Eric Ding Si Yang, 31, has been held in Changi Prison since he was charged with three counts of corruption on Saturday.
The three Lebanese, arrested earlier, are also being held in the same jail on similar charges pending their bail hearing.
The four are the first to be arrested since Singapore came under pressure in February to crack down on match-fixing. But they have not been linked so far to syndicates in the city-state allegedly rigging football games worldwide.
"We are going to trial, your honour," Ding's lawyer Thong Chee Kun told district judge Kamala Ponnampalam on Tuesday when asked for his client's plea.
State prosecutors opposed bail but the judge scheduled a bail hearing later Tuesday for Ding, who was handcuffed and dressed in white prison attire when he was brought to the trial court.
Ding is accused of offering the sexual services of three women to the referees in exchange for fixing an AFC Cup match between Singapore-based Tampines Rovers and India's East Bengal last Wednesday.

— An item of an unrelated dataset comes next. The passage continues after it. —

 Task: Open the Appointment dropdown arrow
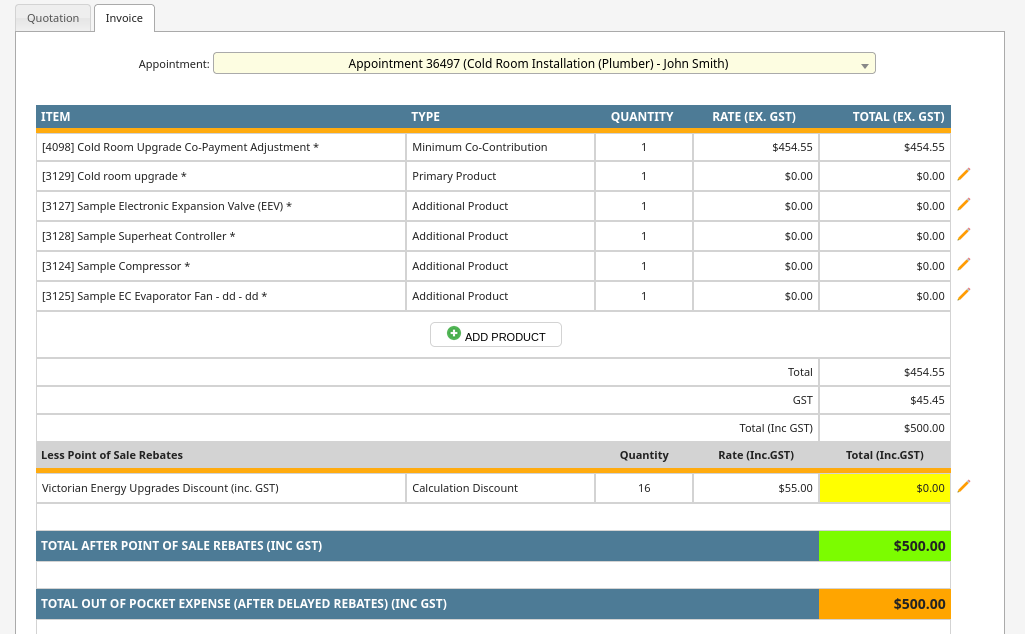click(864, 65)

Investigators said referee Ali Sabbagh and his fellow Lebanese assistants Ali Eid and Abdallah Taleb accepted the favour but were abruptly pulled out before the match started. They are each facing one count of corruption.
If convicted, they face a maximum prison term of five years or a fine of up to Sg$100,000 ($81,000), or both penalties, for each count.
Singapore's Sunday Times said Ding was a football tipster in its sister tabloid The New Paper from 2006 to 2012.
He spends most of his time in Bangkok but has stakes in a restaurant and nightclub in Singapore and is known to have a passion for fast luxury cars, it added.
Singapore has a long record of match-fixing scandals. Syndicates from the wealthy Southeast Asian island have been blamed by Europol for orchestrating an international network responsible for rigging hundreds of games worldwide.